┌──

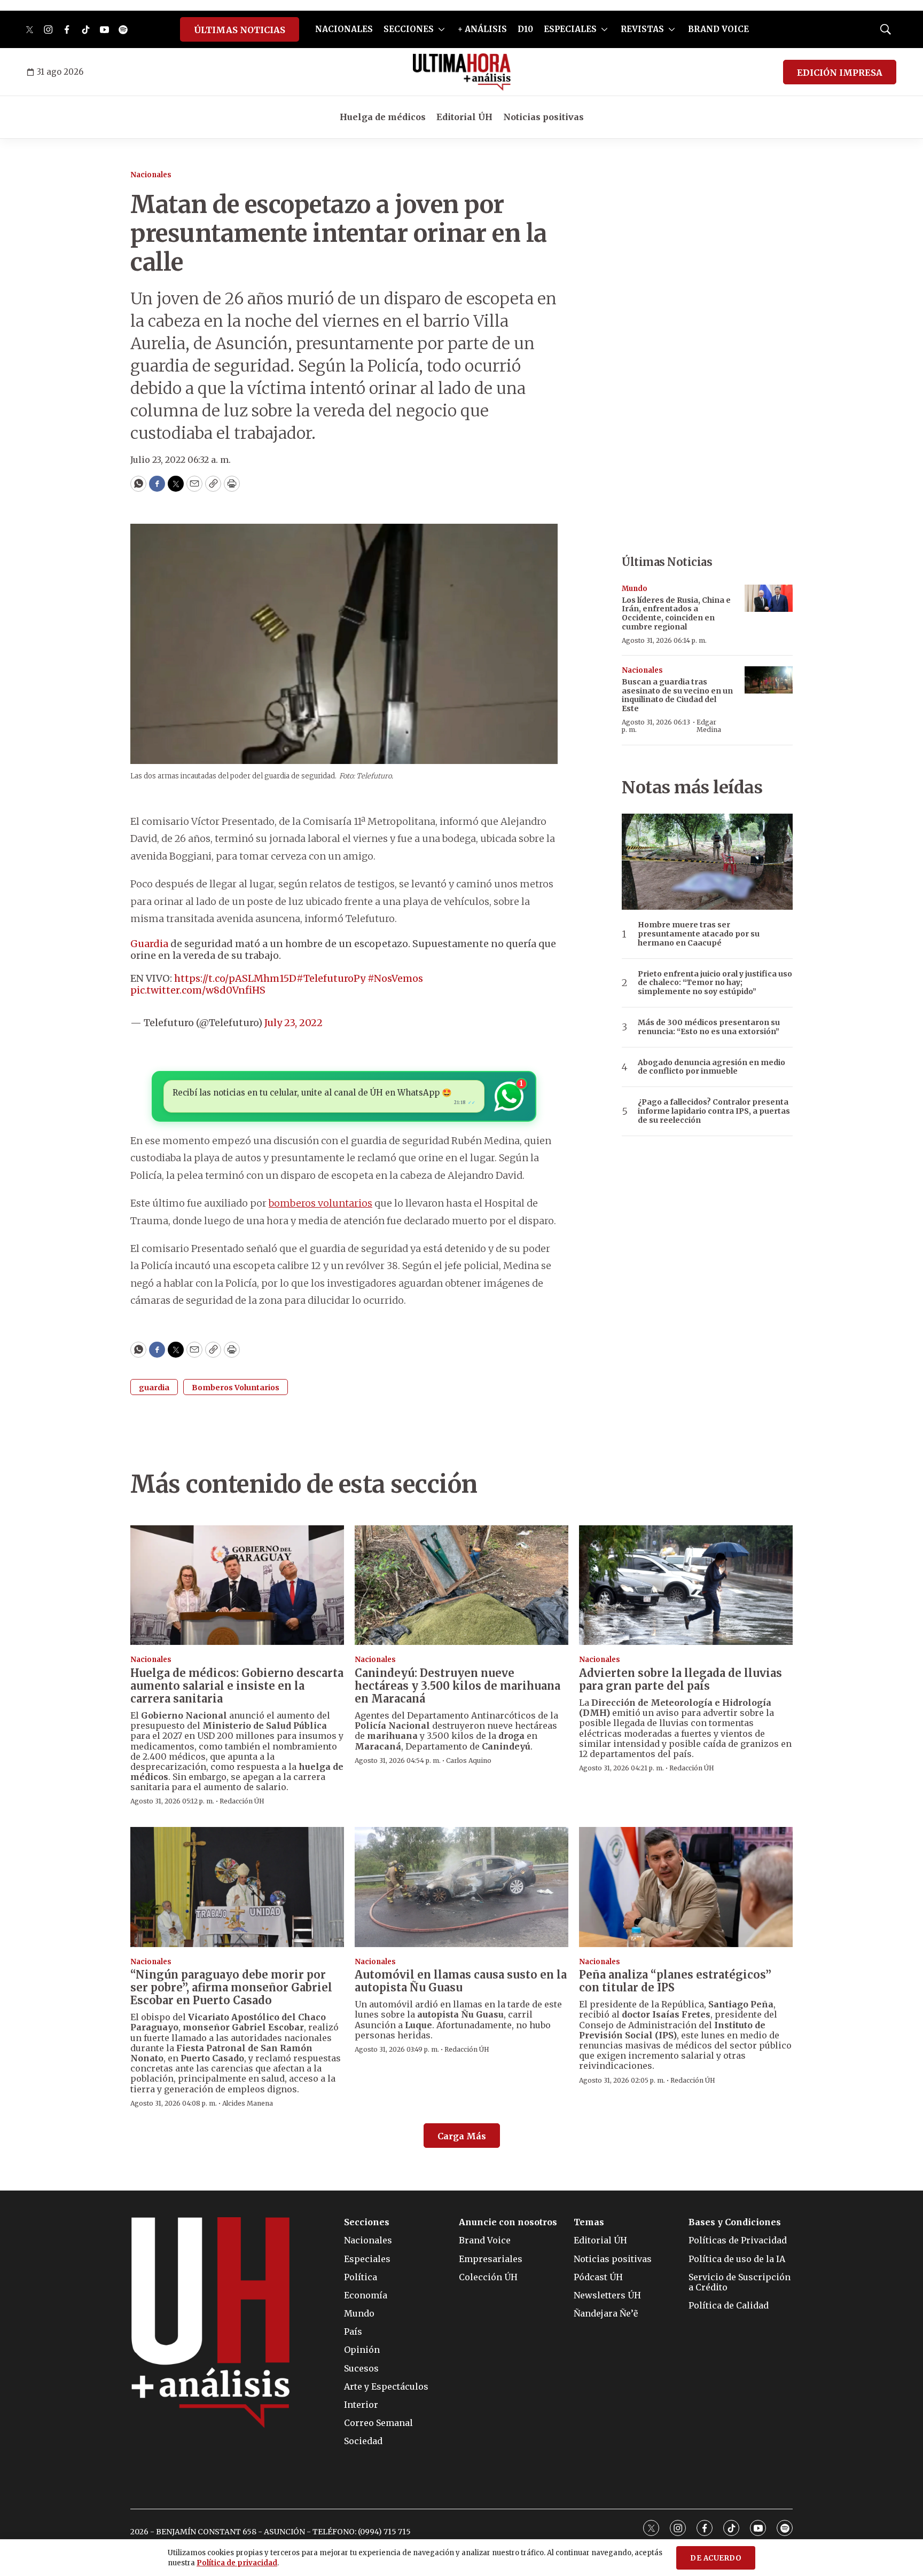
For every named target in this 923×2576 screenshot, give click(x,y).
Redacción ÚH (242, 1801)
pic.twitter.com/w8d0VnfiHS (197, 990)
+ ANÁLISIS (482, 29)
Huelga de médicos (383, 117)
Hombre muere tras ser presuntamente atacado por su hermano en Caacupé (699, 933)
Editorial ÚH (464, 117)
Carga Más (461, 2136)
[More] (441, 29)
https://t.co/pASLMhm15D (235, 978)
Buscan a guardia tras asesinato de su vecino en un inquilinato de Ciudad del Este (677, 695)
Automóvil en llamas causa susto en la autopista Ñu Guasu (461, 1981)
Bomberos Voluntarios (235, 1387)
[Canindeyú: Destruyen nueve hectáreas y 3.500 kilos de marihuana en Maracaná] (461, 1585)
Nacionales (150, 174)
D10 (525, 29)
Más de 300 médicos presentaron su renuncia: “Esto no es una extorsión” (709, 1027)
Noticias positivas (543, 117)
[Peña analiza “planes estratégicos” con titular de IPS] (686, 1887)
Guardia (149, 944)
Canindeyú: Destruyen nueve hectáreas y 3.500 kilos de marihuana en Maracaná (457, 1685)
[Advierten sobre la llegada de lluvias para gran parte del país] (686, 1585)
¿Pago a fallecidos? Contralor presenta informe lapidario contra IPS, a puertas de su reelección (714, 1111)
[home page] (462, 72)
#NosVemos (395, 978)
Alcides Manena (247, 2103)
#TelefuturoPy (330, 978)
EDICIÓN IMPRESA (839, 72)
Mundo (634, 588)
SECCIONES (409, 29)
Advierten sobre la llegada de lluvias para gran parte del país (680, 1679)
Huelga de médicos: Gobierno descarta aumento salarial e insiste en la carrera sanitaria (236, 1685)
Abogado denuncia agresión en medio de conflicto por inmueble (711, 1067)
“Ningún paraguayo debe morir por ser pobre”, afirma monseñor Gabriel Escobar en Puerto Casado (231, 1987)
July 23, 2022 (293, 1023)
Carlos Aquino (468, 1760)
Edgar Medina (709, 726)
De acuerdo (715, 2558)
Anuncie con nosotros (508, 2222)
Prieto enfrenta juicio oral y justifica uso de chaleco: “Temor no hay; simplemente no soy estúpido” (715, 983)
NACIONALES (344, 29)
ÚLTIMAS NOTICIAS (239, 30)
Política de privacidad (237, 2562)
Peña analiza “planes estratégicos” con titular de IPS (675, 1981)
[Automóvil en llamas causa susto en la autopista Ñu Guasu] (461, 1887)
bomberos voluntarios (320, 1203)
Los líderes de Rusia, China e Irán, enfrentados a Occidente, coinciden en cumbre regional (676, 613)
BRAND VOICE (718, 29)
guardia (154, 1387)
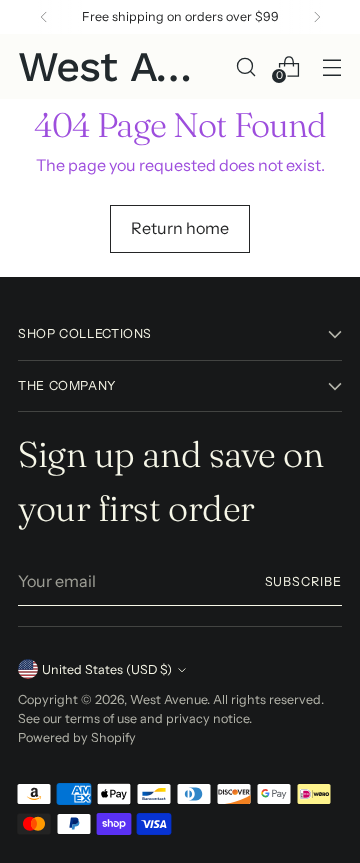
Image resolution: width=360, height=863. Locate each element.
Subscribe (303, 581)
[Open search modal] (245, 66)
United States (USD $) (107, 669)
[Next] (317, 17)
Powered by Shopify (77, 737)
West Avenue (168, 699)
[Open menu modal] (331, 66)
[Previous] (44, 17)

└──

Set down the records again verbatim, with no pictures.

- _COMPLETED EXERCISE_
For every named target in this 923×2576 screenshot, give click(x,y).
Redacción ÚH (242, 1801)
pic.twitter.com/w8d0VnfiHS (197, 990)
+ ANÁLISIS (482, 29)
Huelga de médicos (383, 117)
Hombre muere tras ser presuntamente atacado por su hermano en Caacupé (699, 933)
Editorial ÚH (464, 117)
Carga Más (461, 2136)
[More] (441, 29)
https://t.co/pASLMhm15D (235, 978)
Buscan a guardia tras asesinato de su vecino en un inquilinato de Ciudad del Este (677, 695)
Automóvil en llamas causa susto en la autopista Ñu Guasu (461, 1981)
Bomberos Voluntarios (235, 1387)
[Canindeyú: Destruyen nueve hectáreas y 3.500 kilos de marihuana en Maracaná] (461, 1585)
Nacionales (150, 174)
D10 (525, 29)
Más de 300 médicos presentaron su renuncia: “Esto no es una extorsión” (709, 1027)
Noticias positivas (543, 117)
[Peña analiza “planes estratégicos” con titular de IPS] (686, 1887)
Guardia (149, 944)
Canindeyú: Destruyen nueve hectáreas y 3.500 kilos de marihuana en Maracaná (457, 1685)
[Advierten sobre la llegada de lluvias para gran parte del país] (686, 1585)
¿Pago a fallecidos? Contralor presenta informe lapidario contra IPS, a puertas de su reelección (714, 1111)
[home page] (462, 72)
#NosVemos (395, 978)
Alcides Manena (247, 2103)
#TelefuturoPy (330, 978)
EDICIÓN IMPRESA (839, 72)
Mundo (634, 588)
SECCIONES (409, 29)
Advierten sobre la llegada de lluvias para gran parte del país (680, 1679)
Huelga de médicos: Gobierno descarta aumento salarial e insiste en la carrera sanitaria (236, 1685)
Abogado denuncia agresión en medio de conflicto por inmueble (711, 1067)
“Ningún paraguayo debe morir por ser pobre”, afirma monseñor Gabriel Escobar en Puerto Casado (231, 1987)
July 23, 2022 (293, 1023)
Carlos Aquino (468, 1760)
Edgar Medina (709, 726)
De acuerdo (715, 2558)
Anuncie con nosotros (508, 2222)
Prieto enfrenta juicio oral y justifica uso de chaleco: “Temor no hay; simplemente no soy estúpido” (715, 983)
NACIONALES (344, 29)
ÚLTIMAS NOTICIAS (239, 30)
Política de privacidad (237, 2562)
Peña analiza “planes estratégicos” con titular de IPS (675, 1981)
[Automóvil en llamas causa susto en la autopista Ñu Guasu] (461, 1887)
bomberos voluntarios (320, 1203)
Los líderes de Rusia, China e Irán, enfrentados a Occidente, coinciden en cumbre regional (676, 613)
BRAND VOICE (718, 29)
guardia (154, 1387)
Image resolution: width=360, height=863. Locate each element.
Subscribe (303, 581)
[Open search modal] (245, 66)
United States (USD $) (107, 669)
[Next] (317, 17)
Powered by Shopify (77, 737)
West Avenue (168, 699)
[Open menu modal] (331, 66)
[Previous] (44, 17)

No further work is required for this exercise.